» **TASK DESCRIPTION**
Write out exactly the lines from the start of the entries through the one that contains "Given: Select the PROFINET row label", including both.

Collected data
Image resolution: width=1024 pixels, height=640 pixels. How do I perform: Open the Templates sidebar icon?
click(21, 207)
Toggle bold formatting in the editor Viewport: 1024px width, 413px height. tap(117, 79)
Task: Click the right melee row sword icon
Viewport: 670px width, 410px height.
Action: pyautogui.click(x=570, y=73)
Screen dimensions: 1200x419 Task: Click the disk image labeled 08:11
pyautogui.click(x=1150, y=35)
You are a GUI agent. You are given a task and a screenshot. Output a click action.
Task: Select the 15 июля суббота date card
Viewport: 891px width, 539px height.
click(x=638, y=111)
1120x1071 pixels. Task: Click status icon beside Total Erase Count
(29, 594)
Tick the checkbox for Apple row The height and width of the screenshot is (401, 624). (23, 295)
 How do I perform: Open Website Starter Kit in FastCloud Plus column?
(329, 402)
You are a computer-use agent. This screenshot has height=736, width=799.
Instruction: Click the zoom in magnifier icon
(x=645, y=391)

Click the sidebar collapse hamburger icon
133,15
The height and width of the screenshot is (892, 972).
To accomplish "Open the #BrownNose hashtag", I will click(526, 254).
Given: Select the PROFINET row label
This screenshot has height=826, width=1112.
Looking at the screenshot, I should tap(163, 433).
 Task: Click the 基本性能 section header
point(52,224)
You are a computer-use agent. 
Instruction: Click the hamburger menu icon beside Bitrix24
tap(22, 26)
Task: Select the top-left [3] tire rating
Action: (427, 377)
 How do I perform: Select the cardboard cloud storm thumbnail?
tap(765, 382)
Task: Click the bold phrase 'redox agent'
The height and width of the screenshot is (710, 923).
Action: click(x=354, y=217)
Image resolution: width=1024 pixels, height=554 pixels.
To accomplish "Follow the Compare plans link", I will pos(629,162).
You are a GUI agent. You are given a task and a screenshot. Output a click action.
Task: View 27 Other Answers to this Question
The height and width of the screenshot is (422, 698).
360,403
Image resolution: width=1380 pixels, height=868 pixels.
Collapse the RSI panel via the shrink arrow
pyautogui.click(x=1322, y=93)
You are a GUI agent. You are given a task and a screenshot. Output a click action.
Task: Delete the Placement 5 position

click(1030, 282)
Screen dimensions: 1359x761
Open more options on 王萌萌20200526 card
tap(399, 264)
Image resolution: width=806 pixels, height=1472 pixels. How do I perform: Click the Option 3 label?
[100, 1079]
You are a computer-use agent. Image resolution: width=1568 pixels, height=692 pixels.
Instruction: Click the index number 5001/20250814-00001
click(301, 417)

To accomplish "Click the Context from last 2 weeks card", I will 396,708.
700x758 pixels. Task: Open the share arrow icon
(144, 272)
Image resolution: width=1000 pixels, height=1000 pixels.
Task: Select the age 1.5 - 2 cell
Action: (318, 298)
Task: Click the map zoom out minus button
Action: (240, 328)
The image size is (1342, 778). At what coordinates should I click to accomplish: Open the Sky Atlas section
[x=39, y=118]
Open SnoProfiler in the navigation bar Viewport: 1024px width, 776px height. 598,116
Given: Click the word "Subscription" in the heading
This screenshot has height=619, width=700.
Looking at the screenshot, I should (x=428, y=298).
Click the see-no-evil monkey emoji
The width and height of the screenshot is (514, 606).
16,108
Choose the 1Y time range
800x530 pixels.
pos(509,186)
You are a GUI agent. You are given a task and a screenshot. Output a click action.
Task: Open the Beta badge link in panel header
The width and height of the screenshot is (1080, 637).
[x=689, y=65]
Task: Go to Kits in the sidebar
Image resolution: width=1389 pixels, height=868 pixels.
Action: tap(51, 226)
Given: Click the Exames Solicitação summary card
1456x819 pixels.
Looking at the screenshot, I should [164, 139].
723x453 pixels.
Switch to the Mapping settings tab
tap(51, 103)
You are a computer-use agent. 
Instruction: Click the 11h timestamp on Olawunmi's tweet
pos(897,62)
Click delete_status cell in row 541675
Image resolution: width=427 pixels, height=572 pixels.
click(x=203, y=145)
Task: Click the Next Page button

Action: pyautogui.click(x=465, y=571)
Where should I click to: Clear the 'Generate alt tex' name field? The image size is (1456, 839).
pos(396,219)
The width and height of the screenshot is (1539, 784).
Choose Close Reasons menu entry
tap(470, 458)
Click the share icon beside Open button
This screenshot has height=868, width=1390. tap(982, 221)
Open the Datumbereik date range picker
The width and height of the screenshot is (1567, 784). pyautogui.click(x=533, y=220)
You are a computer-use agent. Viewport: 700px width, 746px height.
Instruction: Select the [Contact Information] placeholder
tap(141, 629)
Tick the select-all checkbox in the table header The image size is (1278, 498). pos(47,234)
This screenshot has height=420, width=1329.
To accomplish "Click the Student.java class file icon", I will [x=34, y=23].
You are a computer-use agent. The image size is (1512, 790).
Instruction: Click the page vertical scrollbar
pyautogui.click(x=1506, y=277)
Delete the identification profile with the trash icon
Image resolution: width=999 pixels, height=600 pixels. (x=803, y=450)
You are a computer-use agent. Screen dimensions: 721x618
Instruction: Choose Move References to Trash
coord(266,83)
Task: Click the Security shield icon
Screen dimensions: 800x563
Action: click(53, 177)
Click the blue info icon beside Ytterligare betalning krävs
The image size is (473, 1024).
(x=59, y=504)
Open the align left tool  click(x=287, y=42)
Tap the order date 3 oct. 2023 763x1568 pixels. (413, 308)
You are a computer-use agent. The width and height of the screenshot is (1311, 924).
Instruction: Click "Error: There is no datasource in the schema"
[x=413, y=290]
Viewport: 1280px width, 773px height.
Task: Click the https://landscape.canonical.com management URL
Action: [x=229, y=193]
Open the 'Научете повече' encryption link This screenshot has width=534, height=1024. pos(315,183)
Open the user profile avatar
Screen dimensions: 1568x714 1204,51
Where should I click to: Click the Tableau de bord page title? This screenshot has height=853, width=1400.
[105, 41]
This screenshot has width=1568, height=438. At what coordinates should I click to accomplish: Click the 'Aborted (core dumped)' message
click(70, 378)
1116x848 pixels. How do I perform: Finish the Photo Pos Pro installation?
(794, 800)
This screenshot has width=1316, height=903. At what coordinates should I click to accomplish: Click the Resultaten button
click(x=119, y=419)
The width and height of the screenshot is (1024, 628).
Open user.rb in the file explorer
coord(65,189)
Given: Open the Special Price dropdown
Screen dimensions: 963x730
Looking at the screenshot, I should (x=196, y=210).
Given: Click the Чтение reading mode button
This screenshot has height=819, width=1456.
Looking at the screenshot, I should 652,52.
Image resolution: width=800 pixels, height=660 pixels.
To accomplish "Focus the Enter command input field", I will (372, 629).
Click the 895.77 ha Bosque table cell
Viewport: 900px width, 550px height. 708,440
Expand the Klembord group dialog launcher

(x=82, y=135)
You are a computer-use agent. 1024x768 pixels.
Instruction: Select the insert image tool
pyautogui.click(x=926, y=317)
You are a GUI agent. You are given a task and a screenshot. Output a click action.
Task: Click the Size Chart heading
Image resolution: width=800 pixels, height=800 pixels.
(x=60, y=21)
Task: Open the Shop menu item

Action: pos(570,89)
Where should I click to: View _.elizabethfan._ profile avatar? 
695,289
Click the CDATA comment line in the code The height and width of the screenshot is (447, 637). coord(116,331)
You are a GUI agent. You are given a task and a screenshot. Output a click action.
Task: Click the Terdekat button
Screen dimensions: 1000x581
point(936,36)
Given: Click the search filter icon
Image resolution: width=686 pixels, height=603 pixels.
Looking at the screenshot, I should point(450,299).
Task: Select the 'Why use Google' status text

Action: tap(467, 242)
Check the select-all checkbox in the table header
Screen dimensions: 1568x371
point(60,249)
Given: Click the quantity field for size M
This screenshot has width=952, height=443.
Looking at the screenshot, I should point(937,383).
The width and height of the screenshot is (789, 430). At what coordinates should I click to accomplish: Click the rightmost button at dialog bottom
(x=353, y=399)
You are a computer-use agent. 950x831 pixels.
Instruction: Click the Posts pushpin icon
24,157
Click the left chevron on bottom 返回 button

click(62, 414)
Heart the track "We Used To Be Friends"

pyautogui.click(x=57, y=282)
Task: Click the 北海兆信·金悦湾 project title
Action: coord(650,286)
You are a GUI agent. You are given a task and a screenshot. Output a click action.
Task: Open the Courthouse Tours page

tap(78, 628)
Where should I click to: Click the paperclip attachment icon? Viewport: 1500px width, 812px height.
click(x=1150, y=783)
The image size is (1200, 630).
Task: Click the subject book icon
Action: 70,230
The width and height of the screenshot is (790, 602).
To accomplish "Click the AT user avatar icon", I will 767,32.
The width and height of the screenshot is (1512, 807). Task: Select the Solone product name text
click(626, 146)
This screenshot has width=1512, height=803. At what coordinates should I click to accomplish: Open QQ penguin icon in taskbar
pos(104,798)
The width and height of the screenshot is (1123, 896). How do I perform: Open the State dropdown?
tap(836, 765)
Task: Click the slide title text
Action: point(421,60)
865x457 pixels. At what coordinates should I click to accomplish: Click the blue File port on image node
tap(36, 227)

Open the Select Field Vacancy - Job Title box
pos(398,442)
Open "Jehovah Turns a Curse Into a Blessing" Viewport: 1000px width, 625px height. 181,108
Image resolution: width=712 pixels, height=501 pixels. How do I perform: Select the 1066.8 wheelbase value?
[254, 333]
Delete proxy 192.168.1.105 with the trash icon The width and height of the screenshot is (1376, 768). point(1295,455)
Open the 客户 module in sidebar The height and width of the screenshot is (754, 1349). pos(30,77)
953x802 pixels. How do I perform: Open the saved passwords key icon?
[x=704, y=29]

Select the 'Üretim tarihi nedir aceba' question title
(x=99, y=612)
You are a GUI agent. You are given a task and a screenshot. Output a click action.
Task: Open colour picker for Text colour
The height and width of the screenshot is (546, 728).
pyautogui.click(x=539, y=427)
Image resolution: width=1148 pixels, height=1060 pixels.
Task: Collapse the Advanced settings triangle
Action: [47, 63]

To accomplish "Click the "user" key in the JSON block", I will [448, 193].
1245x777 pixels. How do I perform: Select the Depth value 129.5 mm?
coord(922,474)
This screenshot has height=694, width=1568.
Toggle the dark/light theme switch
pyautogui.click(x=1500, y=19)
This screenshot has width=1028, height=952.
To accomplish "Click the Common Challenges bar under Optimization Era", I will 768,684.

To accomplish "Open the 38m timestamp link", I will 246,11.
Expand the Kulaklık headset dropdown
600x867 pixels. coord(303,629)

» **RESPONSE TO THE EXERCISE**
Image resolution: width=1024 pixels, height=640 pixels. How do I perform: Open the Templates sidebar icon?
click(21, 207)
Toggle bold formatting in the editor Viewport: 1024px width, 413px height. tap(117, 79)
Task: Click the right melee row sword icon
Viewport: 670px width, 410px height.
Action: pyautogui.click(x=570, y=73)
Screen dimensions: 1200x419 Task: Click the disk image labeled 08:11
pyautogui.click(x=1150, y=35)
You are a GUI agent. You are given a task and a screenshot. Output a click action.
Task: Select the 15 июля суббота date card
Viewport: 891px width, 539px height.
click(x=638, y=111)
1120x1071 pixels. Task: Click status icon beside Total Erase Count
(29, 594)
Tick the checkbox for Apple row The height and width of the screenshot is (401, 624). (23, 295)
 How do I perform: Open Website Starter Kit in FastCloud Plus column?
(329, 402)
You are a computer-use agent. This screenshot has height=736, width=799.
Instruction: Click the zoom in magnifier icon
(x=645, y=391)

Click the sidebar collapse hamburger icon
133,15
The height and width of the screenshot is (892, 972).
To accomplish "Open the #BrownNose hashtag", I will click(526, 254).
Given: Select the PROFINET row label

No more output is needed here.